El canciller ruso, Serguei Lavrov, aseguró que el año en curso comenzó de manera “turbulenta” debido a lo que calificó como hechos sin precedentes en la política internacional, entre ellos una supuesta intervención armada de Estados Unidos en Venezuela, la captura y traslado del presidente venezolano Nicolás Maduro y de su esposa, así como amenazas contra Cuba y otros países de América Latina y el Caribe.
Por: Agencias
Moscú, Rusias; mièrcoles, 21 de enero del 2026.- Durante la conferencia de prensa anual en la que hace balance de la política exterior rusa, Lavrov afirmó que Moscú observa con preocupación los intentos de fuerzas externas por desestabilizar países aliados como Venezuela, Cuba e Irán.
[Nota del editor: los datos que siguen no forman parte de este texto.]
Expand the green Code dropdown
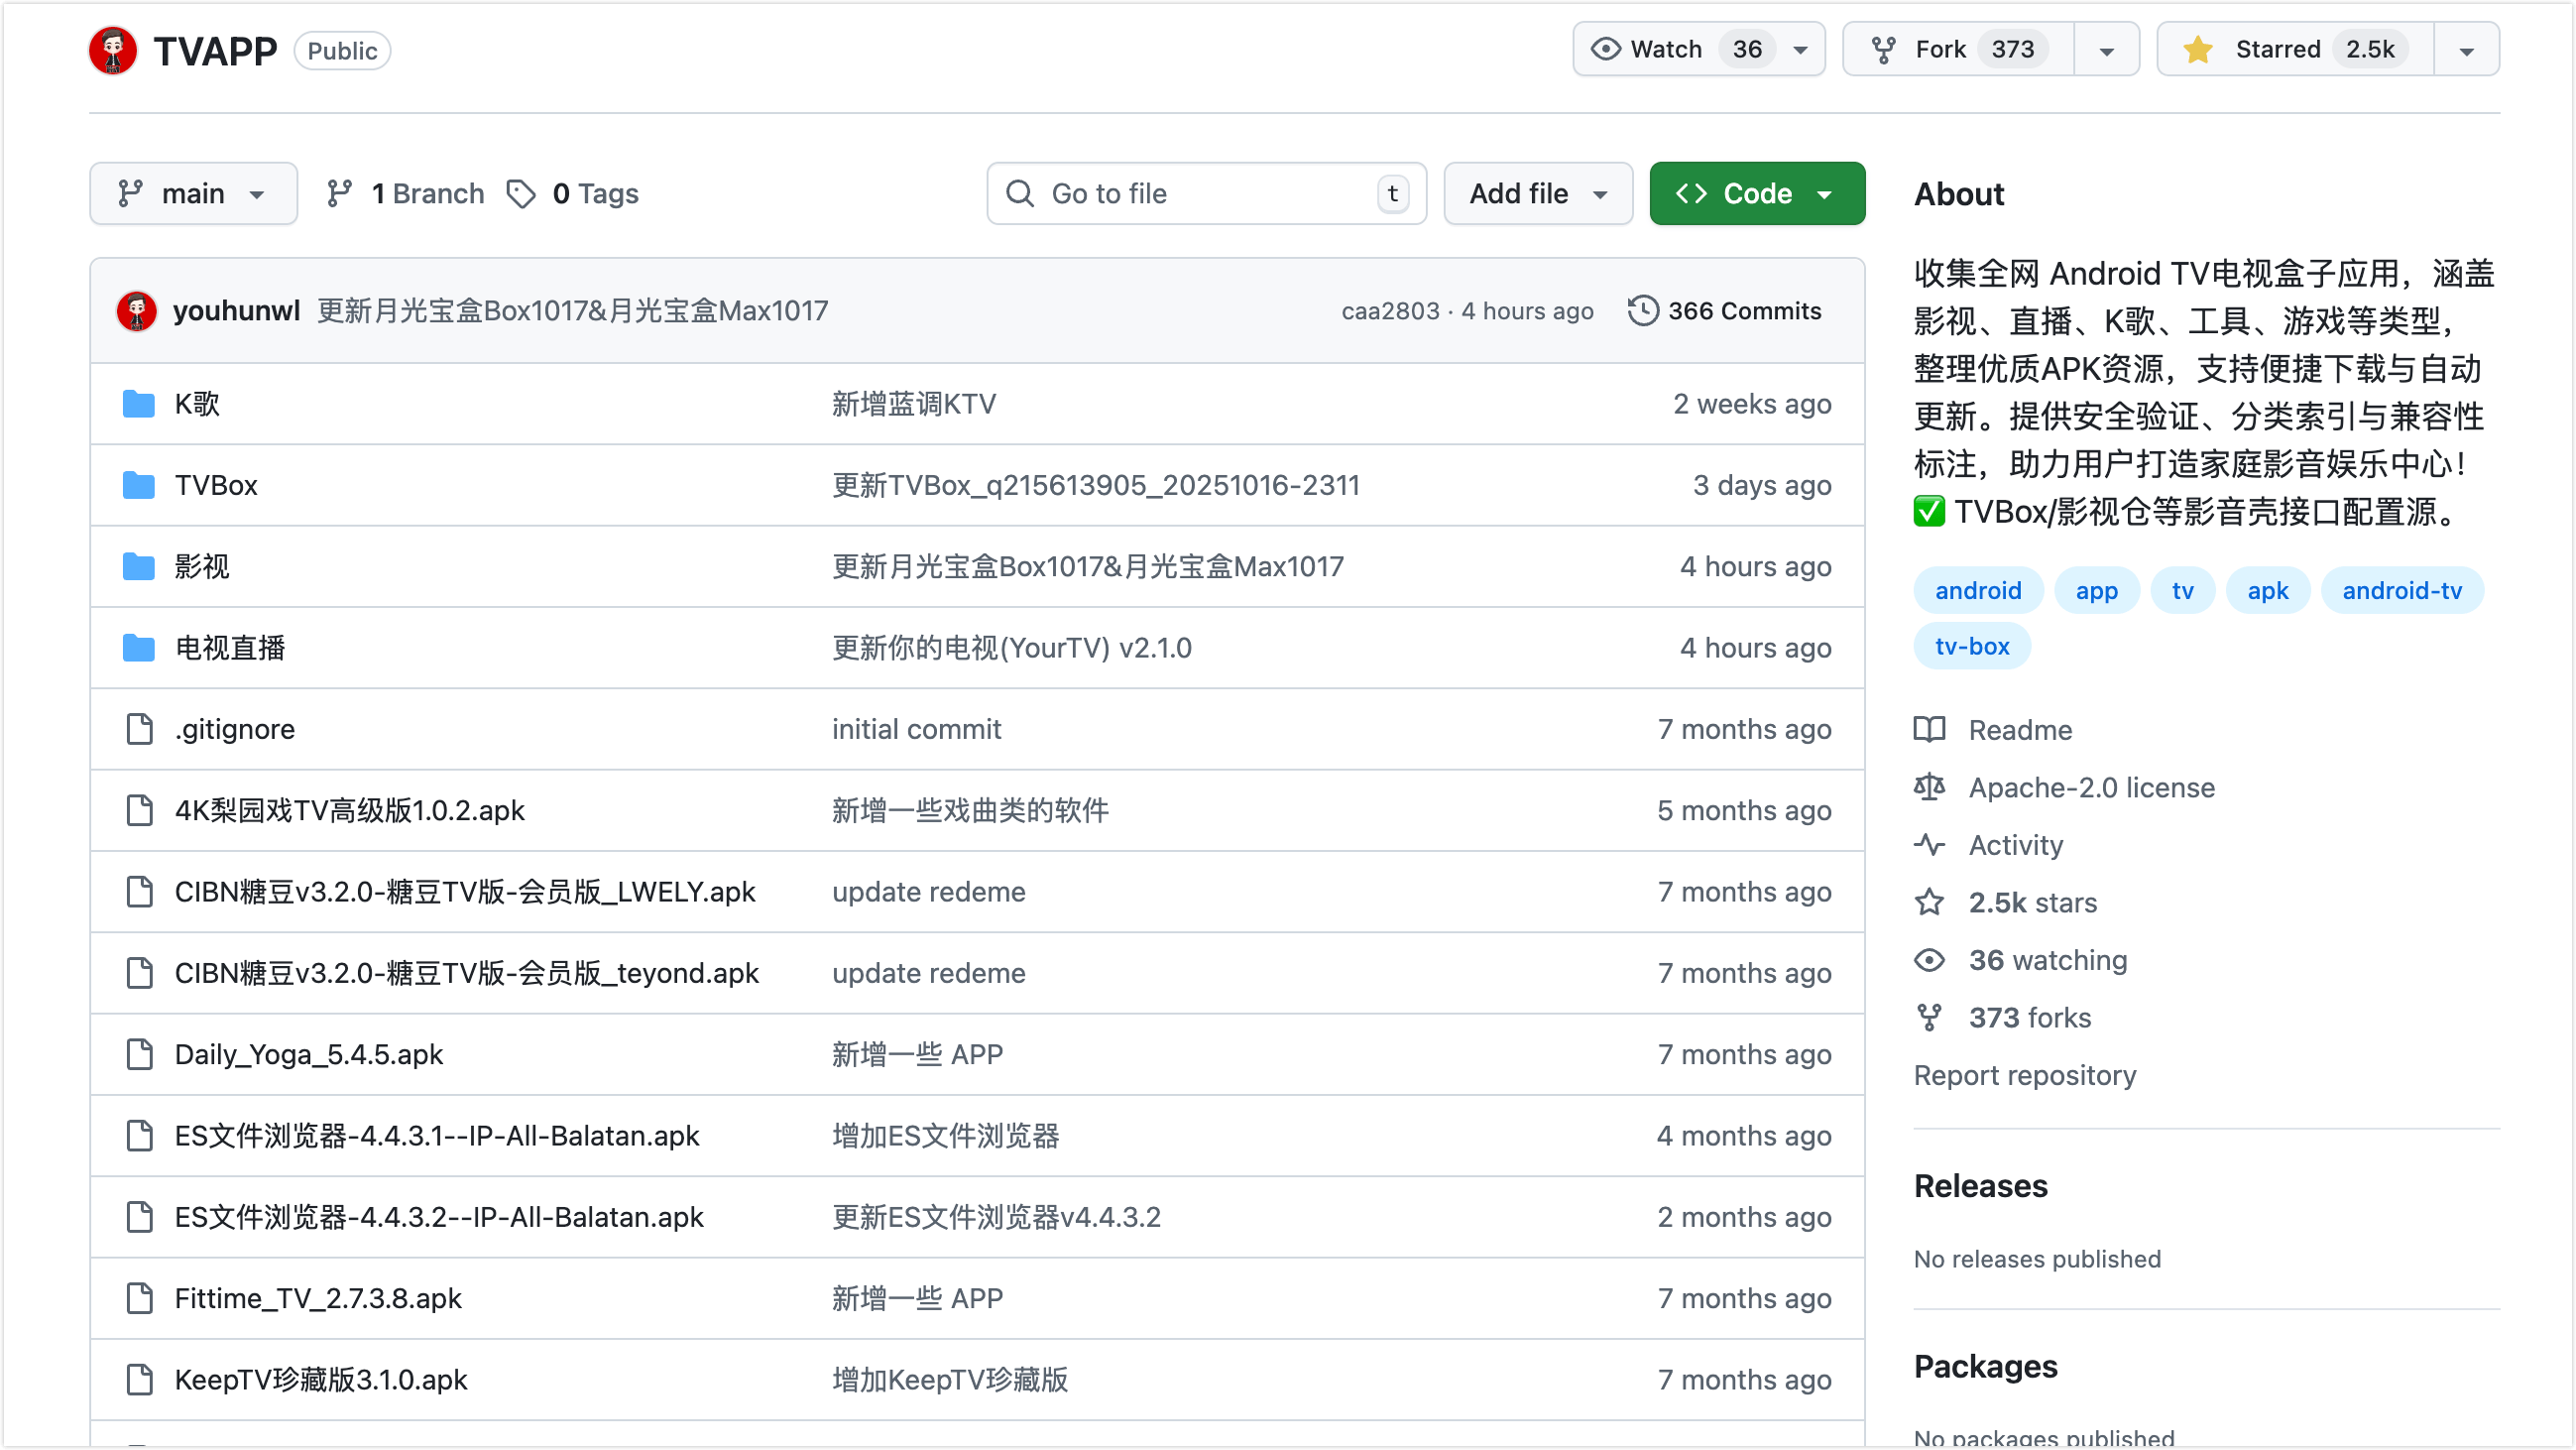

Lamentó que, a su juicio, “todas las reglas de la política internacional han sido borradas” y prevalezca un escenario en el que “el más fuerte tiene la razón”.
El jefe de la diplomacia rusa acusó a la administración del presidente estadounidense, Donald Trump, de actuar con incongruencia respecto a la seguridad internacional y el respeto al derecho internacional. Incluso citó declaraciones recientes del mandatario estadounidense, quien —según Lavrov— habría señalado que las normas internacionales se rigen por su propia moral.
No obstante, el canciller destacó que Trump es, en su opinión, “el único dirigente occidental” que reconoce que Rusia tiene intereses legítimos en Ucrania y que está dispuesto a trabajar para eliminar las causas del conflicto ruso-ucraniano, el cual atribuyó en gran medida a la administración del expresidente Joe Biden.
Lavrov subrayó que las coincidencias entre Rusia y Estados Unidos serán siempre limitadas, pero consideró un error permitir que las diferencias deriven en una confrontación directa entre ambas potencias nucleares. En ese sentido, recordó declaraciones del secretario de Estado estadounidense, Marco Rubio, quien reconoció que, aunque los intereses nacionales no siempre coincidan, cuando lo hagan deben aprovecharse para proyectos mutuamente beneficiosos.
Al abordar el tema de Groenlandia, Lavrov comparó su importancia estratégica para Estados Unidos con la de Crimea para Rusia y rechazó que Moscú o Pekín tengan intenciones de apoderarse de la isla, actualmente bajo soberanía de Dinamarca. Asimismo, afirmó que la OTAN atraviesa una “crisis profunda” y calificó de alarmante la posibilidad de un conflicto entre países miembros de la alianza.
El canciller ruso también advirtió que cualquier provocación contra el enclave ruso de Kaliningrado sería “suicida” y reiteró que Rusia está abierta al diálogo, aunque consideró poco probable un acuerdo con los actuales líderes europeos debido a lo que describió como un “odio profundo” hacia su país.
Finalmente, respecto a la invitación de Trump para que el presidente ruso Vladimir Putin participe en una eventual “Junta de la Paz” sobre Gaza, Lavrov señaló que aún deben aclararse muchos detalles, pero insistió en que no habrá estabilidad en Medio Oriente sin cumplir las resoluciones de la ONU y crear un Estado palestino.